Public health practices and policies that change systems and environments support individual efforts to make healthy lifestyle choices. Community-based efforts can help transform the environments where behavior occurs to make healthier choices easier – more accessible, affordable, and attractive – for everyone. For example, well-maintained sidewalks, bike lanes and parks support physically active lifestyles, while healthier food options in corner stores, vending machines and other public places promote better eating habits.
Improving the cardiovascular health of all Americans by 20 percent by 2020 is an integral part of the AHA’s 2020 impact goal. While Life’s Simple 7 helps individuals identify where they stand personally, the association has also advocated for and pursued population-based policy, systems and environmental change to foster and facilitate a culture of cardiovascular health. Examples include our efforts to reduce smoking and exposure to second hand smoke; work in school settings to assure healthier food and more physical activity; creation of a tool to assess workplace cardiovascular health and wellness policies, programs and practices; and refinement of a policy approach, through the Voices for Healthy Kids initiative, to achieve a culture of health for all children.

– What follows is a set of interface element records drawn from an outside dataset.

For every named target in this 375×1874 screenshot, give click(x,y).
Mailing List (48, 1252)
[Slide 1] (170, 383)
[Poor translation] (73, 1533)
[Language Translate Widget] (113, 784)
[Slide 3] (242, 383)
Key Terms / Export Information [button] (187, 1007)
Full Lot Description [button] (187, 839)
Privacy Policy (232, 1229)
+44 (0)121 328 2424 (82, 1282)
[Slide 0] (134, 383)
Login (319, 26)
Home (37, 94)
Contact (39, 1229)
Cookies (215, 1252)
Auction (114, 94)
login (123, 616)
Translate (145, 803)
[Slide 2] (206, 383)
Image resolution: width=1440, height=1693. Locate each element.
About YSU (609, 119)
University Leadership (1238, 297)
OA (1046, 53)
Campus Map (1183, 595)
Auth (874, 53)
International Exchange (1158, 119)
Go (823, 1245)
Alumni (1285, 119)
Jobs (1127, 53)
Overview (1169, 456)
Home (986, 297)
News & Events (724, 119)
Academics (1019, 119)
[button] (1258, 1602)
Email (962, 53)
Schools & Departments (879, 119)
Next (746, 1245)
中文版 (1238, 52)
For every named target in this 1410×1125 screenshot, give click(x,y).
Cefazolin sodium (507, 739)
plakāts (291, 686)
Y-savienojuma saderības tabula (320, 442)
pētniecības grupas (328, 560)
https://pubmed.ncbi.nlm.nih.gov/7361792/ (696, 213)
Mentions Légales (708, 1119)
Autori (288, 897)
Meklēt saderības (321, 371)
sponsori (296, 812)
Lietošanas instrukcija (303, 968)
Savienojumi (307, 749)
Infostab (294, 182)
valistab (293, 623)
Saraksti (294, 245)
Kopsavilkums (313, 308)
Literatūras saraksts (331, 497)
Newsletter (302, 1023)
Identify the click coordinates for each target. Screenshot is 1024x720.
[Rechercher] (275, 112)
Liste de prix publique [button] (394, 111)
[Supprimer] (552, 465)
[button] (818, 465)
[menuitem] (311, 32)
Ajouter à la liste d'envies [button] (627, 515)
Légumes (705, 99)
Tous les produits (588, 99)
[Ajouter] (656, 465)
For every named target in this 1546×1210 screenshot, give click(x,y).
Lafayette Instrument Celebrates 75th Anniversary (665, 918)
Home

Despite these efforts and many other advances in prevention and treatment that have resulted in declines in CVD deaths over the past several decades, heart disease is still the leading and stroke the fifth leading cause of death in the U.S.
For all Americans
The AHA’s 2020 impact goal intentionally states that it is for “all Americans,” alluding to the importance of health equity – where everyone deserves to live the healthiest life possible. Addressing the clinical factors (the right doctor, the right diagnosis, and the right medicine) and the behavioral factors (smoking status, eating habits, and physical activity levels) that contribute to living the healthiest possible life is vital, but not sufficient. This is because some of the influences that help or hinder one’s ability to live the healthiest life possible are socioeconomic factors.
Also known as social determinants of health, these factors include educational attainment, income, race/ethnicity, and the availability and affordability of safe housing and food. For example, CVH correlates positively with higher educational attainment and income, and food insecurity and housing insecurity correlate with poor health. Health status, educational attainment and income all vary by race and ethnicity. The association has invested time and resources to become a stronger change agent to eliminate disparities in educational attainment and in access to health insurance and medical care.
The new JAHA study makes the case that early and sustained high CVH is most cardio-protective, and alludes to the importance of complementing individual efforts to attain high CVH with supportive policies in school, workplace and community environments. It will take multi-level, multi-sector and multi-disciplinary approaches to achieve and maintain high CVH and for all to live a long, healthy life. After all, Life is Why.